Wednesday, October 21, 2009

My Year of Hopefulness - Mountains

The dots continue to connect in my life. I've been working on a children's story for the past month and that's led me to renew my interest in children's literature. I've gone through a set of books by Blue Balliet that are set in the Laboratory Schools in Chicago. That school was founded by John Dewey, one of the greatest influences in public education to date. He also happened to found The New School where I am considering the PhD program in Public and Urban Policy. His approach to education resonates so deeply with me and I've been doing a lot of independent research on him.
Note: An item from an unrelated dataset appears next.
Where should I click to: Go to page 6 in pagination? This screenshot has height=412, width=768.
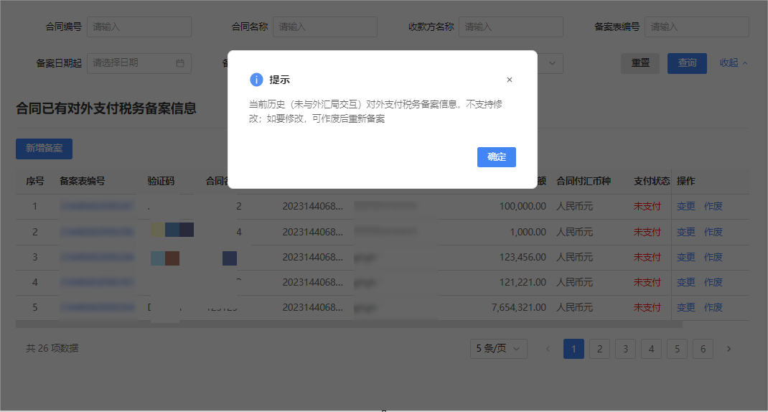[703, 349]
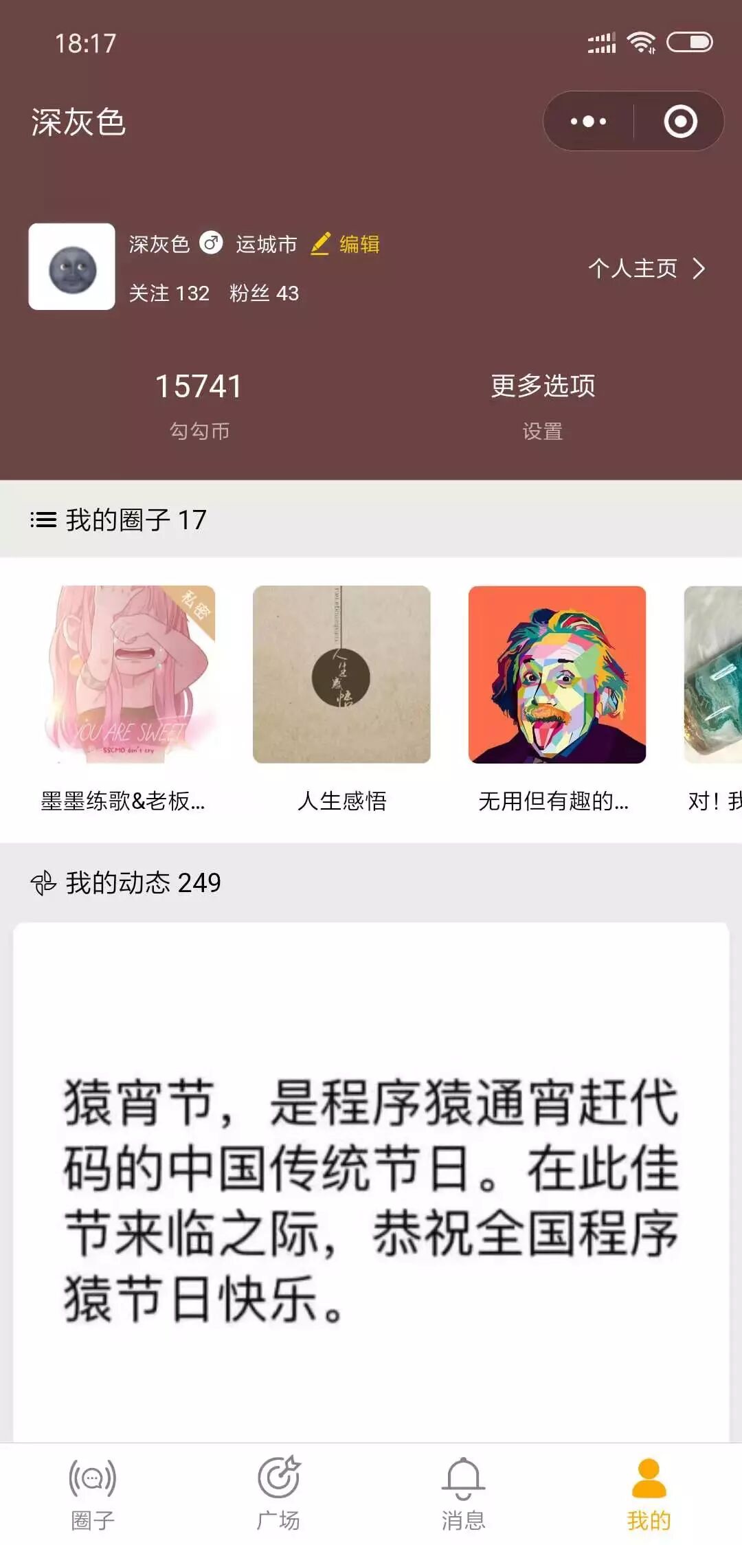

Today I came across a book entitled John Dewey and the Philosophy and Practice of Hope. In it there is a curriculum for teaching a class on hope which would make an excellent addition to my curriculum for Citizen Schools. It is taught at UNC Charlotte by Stephen Fishman, one of the book's authors along with Lucille McCarthy. John Dewey has a lot to say about the subject of hope and many students took Professor Fishman's class for the same reason I'm writing a year-long series about hope on this blog - to feel more hopeful.
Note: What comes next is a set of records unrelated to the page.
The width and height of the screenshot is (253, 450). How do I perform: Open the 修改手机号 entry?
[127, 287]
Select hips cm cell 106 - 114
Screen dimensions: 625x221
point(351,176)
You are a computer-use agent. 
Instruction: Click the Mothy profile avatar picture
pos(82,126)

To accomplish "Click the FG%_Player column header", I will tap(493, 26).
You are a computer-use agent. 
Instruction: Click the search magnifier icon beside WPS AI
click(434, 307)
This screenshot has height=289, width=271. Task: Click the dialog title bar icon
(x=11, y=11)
As it turns out, Dewey's whole philosophy about life was based on hope. Max Otto, philosopher and close friend of Dewey, recounted John Dewey's philosophy of hope as illustrated in a dialogue he had with a student:

Student: What's the good of [philosophy]?
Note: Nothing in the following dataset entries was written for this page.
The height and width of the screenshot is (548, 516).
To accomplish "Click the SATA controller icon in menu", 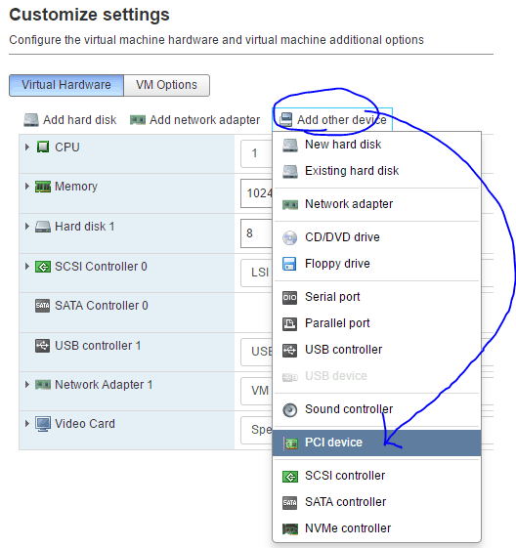I will [290, 502].
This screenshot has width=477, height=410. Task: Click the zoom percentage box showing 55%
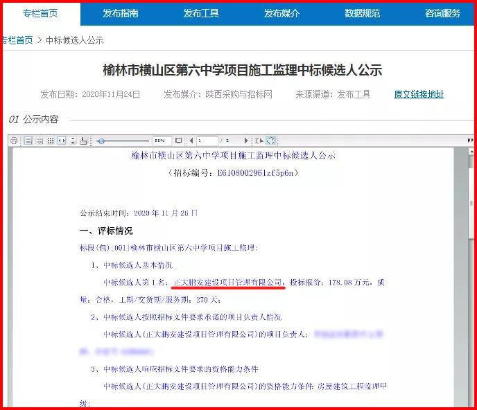point(162,141)
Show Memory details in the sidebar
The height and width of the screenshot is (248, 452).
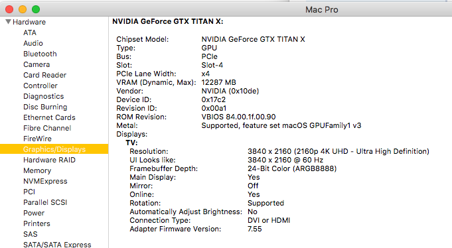(x=37, y=170)
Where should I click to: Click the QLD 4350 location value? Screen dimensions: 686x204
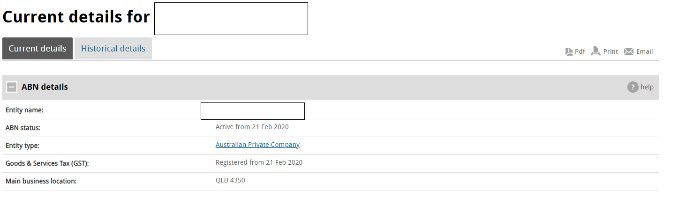230,180
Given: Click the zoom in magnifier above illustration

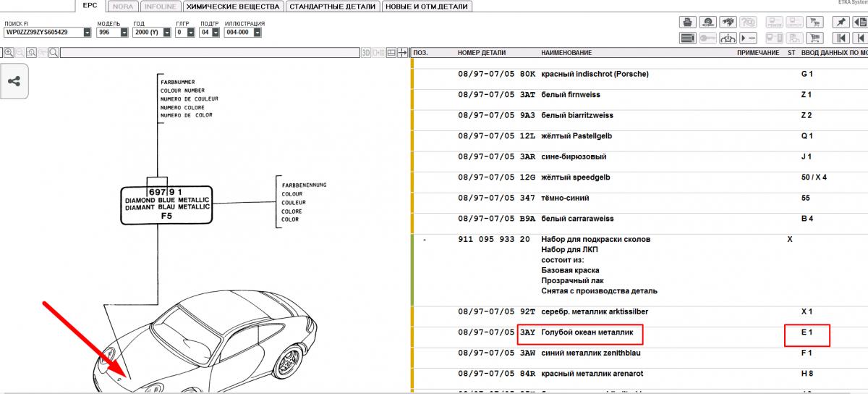Looking at the screenshot, I should pyautogui.click(x=9, y=53).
Dewey: The good of it is that you climb mountains.

Student: And what's the use of doing that?

Dewey: You see other mountains to climb.

Today, someone said to me that if she could just accomplish this one thing she wanted to do that would be a victory. She could check that off her list; with that victory she would "win". This sounded so odd to me. Isn't the point of a victory to let you do even greater things down the line, similar to the mountains that Dewey talked about with his students.

At a Darden alumni reception tonight, I was reminded that this is the ultimate goal of education, too. We get an education not for the accomplishment we get with the degree, but rather because of the doors that it opens, because climbing that mountain of books and papers and exams allows us to see and climb other mountains. Mountains we never knew existed. And it gives us the confidence to make our way in the world.

A victory, a diploma, a "win" isn't an ending at all - it's always a gateway to something bigger. This is reason enough to always keep going, to always keep moving forward. Obstacles become just challenges. Hard times become opportunities for learning and strength and growth. Disappointments and loss help us realize what's really important in our lives. Those mountains are more than just things to climb and accomplish. They are our very reason for living.